I was asked recently why it’s worth doing studies that prove discrimination is real. The people facing discrimination - the very people these studies are claiming to help - already know it exists. If you tell any woman you’ve done a study proving that some people talk over women, she’ll be like, yeah, no shit. If you tell a Black driver that some police discriminate during traffic stops, they’ll say the same.

After thinking about it for a few days, I decided there are three good reasons to do studies which prove and quantify discrimination. Here’s the first. I think we owe it to the victims of discrimination to precisely quantify its impacts. One reason statisticians spend so much time trying to pin down just how many people were killed by COVID or by genocide is that they feel it’s their duty to meticulously memorialize the victims. And I feel the same way about large-scale discrimination - the grim determination to lay out its exact cost in black and white.
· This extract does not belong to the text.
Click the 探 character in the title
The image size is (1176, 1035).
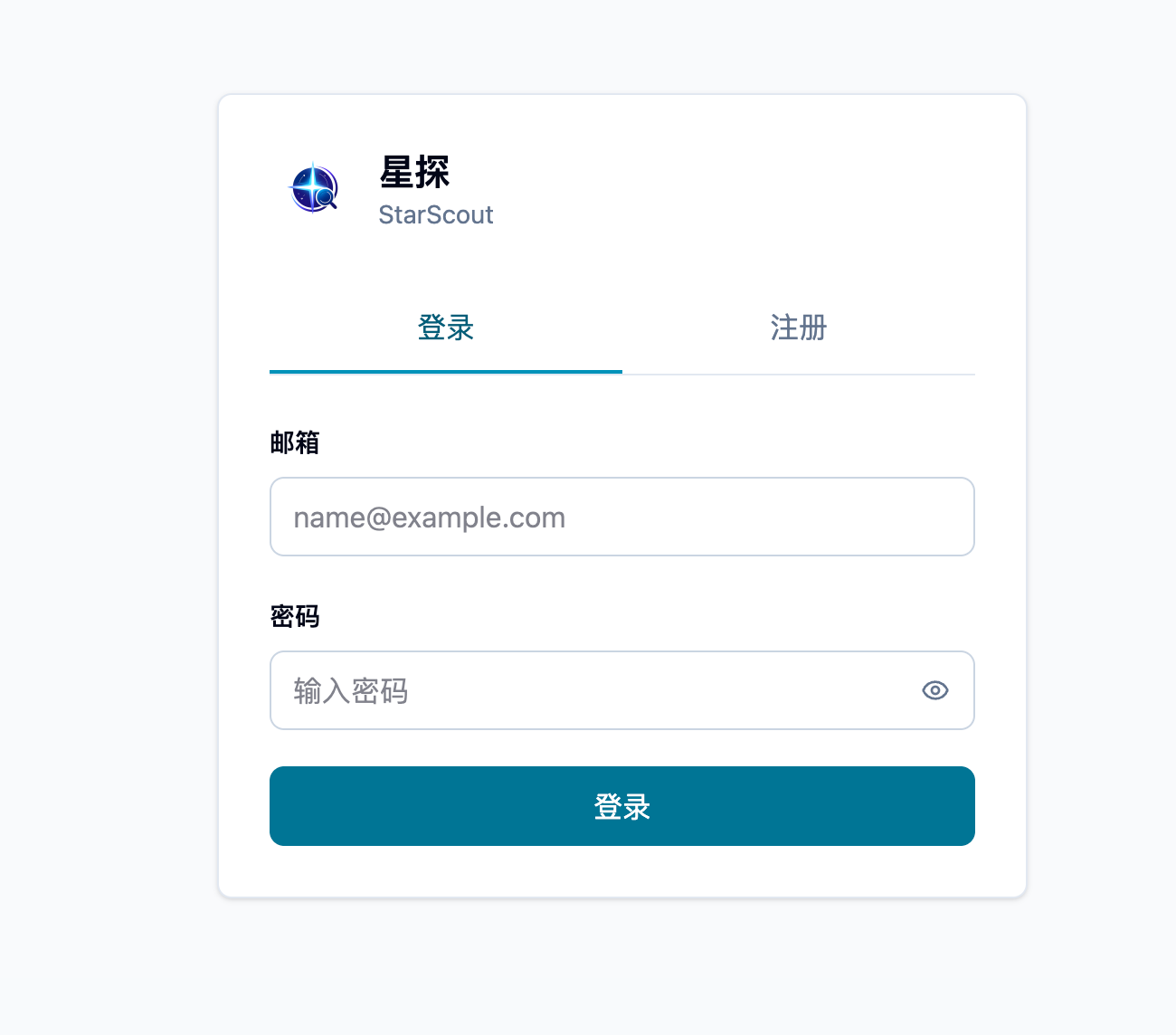coord(432,172)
Here’s the second reason. Often, it’s obvious there’s some discrimination, but it’s not clear exactly how big its effects are, and we care about that so we can make policy decisions. Sure, we all know people in the workplace sometimes talk over women. But how much does that actually affect women’s labor market outcomes, as an economist would say - or in plain English, their pay, their job satisfaction, whether they stick around? Should we put a lot of effort into keeping people from talking over women? Or do we care more about combatting sexual harassment, or improving paid leave, or providing more flexible work hours, or …? The answer to these questions isn’t obvious, and it’s profoundly important for keeping women in the workforce. For more on this specific example, take a look at Claudia Goldin’s decades of work.

And the third reason to try to prove and quantify discrimination is that we care about changing minds. Not the minds of the people affected by discrimination - they already know it exists - but the minds of everyone else. The people in the halls of power don’t tend to be the ones with first-hand knowledge of discrimination, but ending it requires educating them. When a young woman makes a public statement about her rape, and Joe Biden reads it and says that her words are “seared on his soul,” that’s a powerful man who is now on her side, a man who can rewrite the law.
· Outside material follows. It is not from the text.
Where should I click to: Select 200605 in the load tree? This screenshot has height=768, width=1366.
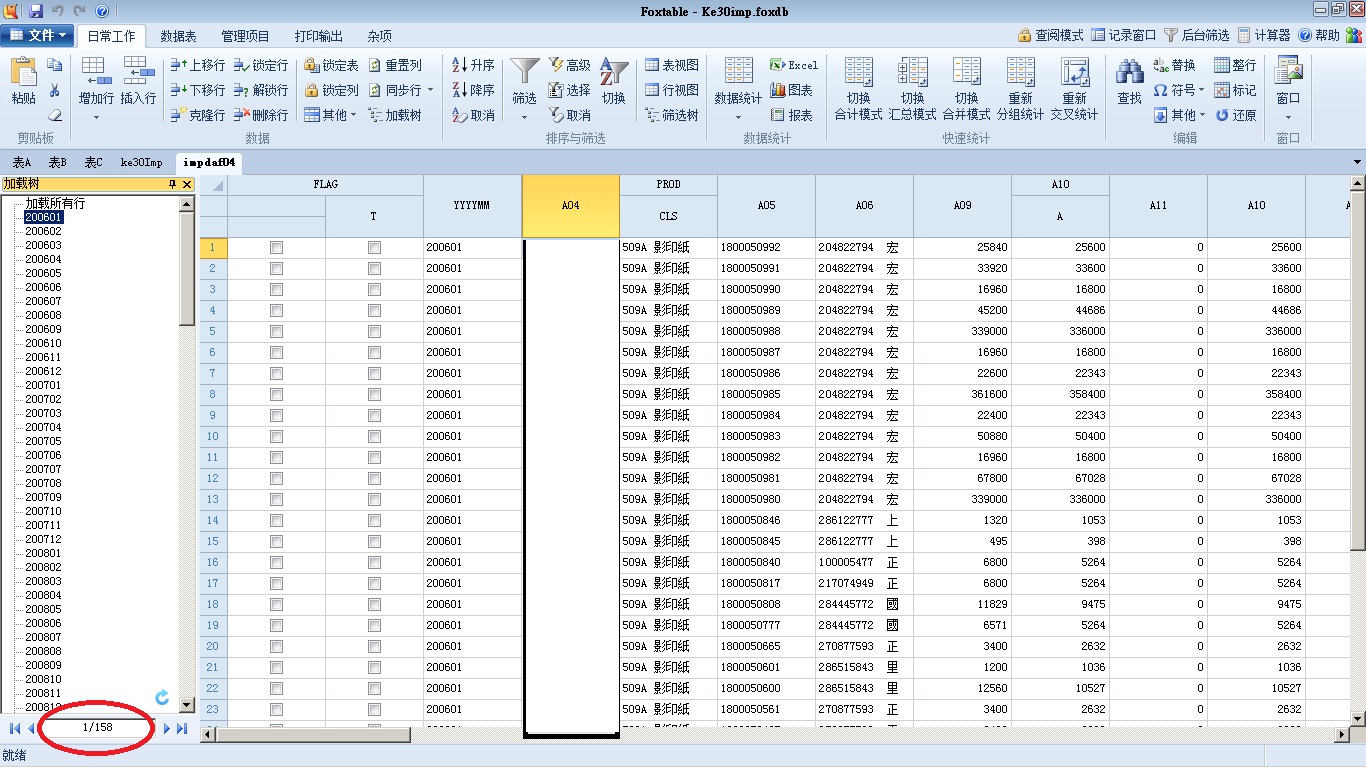43,273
It’s not just the people in the halls of power. It’s everyone else too - social change is contingent on changing their minds. It turns out changing minds is really hard, and you might ask how much an op-ed can do, or a scientific paper can do. Not much. Your proudest professional achievements barely make a ripple. You write a New York Times op-ed, millions of people read it, but they forget about it in a day; you write a paper that ricochets around the world, same thing. Don’t ever read the public comments on your writing if you want to have any illusion you’re changing most people’s minds. No one will remember any of our work a few decades after we’re dead.
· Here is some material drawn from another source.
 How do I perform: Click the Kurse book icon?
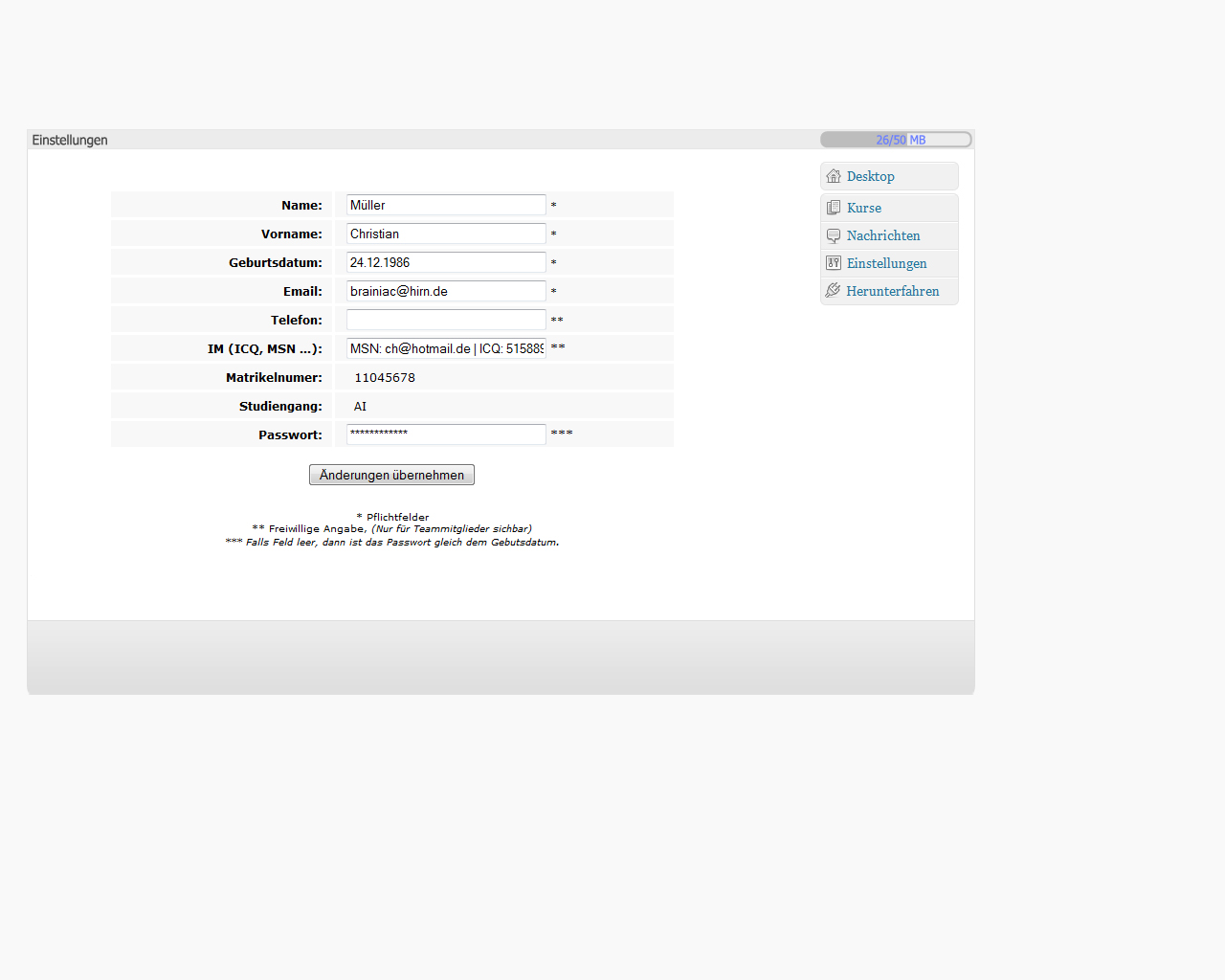(834, 208)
But we’re part of a larger project - to bend the arc of the moral universe, one op-ed at a time, one p-value at a time, one open letter at a time. And sometimes the arc isn’t even that long. Even in the last few years we’ve seen such rapid social change. I’m a queer woman with friends who wouldn’t have dared to come out in their parents in high school. A decade later they did, because they knew their parents’ minds had changed. Support for gay marriage in the United States swung 30 points over that decade - Pew Research writes that it’s “among the largest changes in opinion on any policy issue over this time period”. Tens of millions of people have radically expanded their definition of who’s allowed to love.

Or take the shift in how we feel about sexual consent. I watched the movements against sexual violence explode on Twitter and recorded every tweet - I read hundreds, thousands of people’s stories, watched awareness grow, minds change. There, certainly, statistics played a major role. Google “one in four” and many of the top results are about the prevalence of sexual assault. I have to believe changing minds is possible, and the data backs this up.

Those are the reasons I try to quantify discrimination.